[BEGIN]

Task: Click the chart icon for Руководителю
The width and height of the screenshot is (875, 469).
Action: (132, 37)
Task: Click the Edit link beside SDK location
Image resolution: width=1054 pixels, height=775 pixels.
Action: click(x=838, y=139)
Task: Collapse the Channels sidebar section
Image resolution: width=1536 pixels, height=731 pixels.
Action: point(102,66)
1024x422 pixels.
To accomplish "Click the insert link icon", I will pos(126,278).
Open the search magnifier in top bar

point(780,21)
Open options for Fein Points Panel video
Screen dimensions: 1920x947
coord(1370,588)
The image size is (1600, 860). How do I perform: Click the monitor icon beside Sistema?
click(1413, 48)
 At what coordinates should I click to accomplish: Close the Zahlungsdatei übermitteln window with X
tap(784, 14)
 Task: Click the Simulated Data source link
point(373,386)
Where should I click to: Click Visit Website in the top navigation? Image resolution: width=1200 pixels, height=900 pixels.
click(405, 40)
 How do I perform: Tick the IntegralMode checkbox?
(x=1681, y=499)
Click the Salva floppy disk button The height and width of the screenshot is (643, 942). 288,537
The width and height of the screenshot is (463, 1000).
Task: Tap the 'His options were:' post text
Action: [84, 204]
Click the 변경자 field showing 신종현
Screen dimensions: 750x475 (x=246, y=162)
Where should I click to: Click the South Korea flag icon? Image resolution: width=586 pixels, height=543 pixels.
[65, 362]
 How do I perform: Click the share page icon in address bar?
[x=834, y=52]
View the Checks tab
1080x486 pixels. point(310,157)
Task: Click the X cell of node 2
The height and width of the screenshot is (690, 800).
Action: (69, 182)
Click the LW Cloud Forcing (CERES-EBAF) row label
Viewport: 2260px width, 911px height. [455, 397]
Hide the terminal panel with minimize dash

[END]

> _GIVEN REQUEST_
Scale the entries from the line with "Open options for Fein Points Panel video" to the line with "click(1413, 48)", and write out every one of those lines again with the requests included. Multiply each coordinate in the answers by 0.55 and round to whole numbers, with halves rounded up.

> _RIGHT ANSWER_
Open options for Fein Points Panel video
Screen dimensions: 1920x947
coord(754,323)
The image size is (1600, 860). How do I perform: Click the monitor icon beside Sistema?
click(777, 26)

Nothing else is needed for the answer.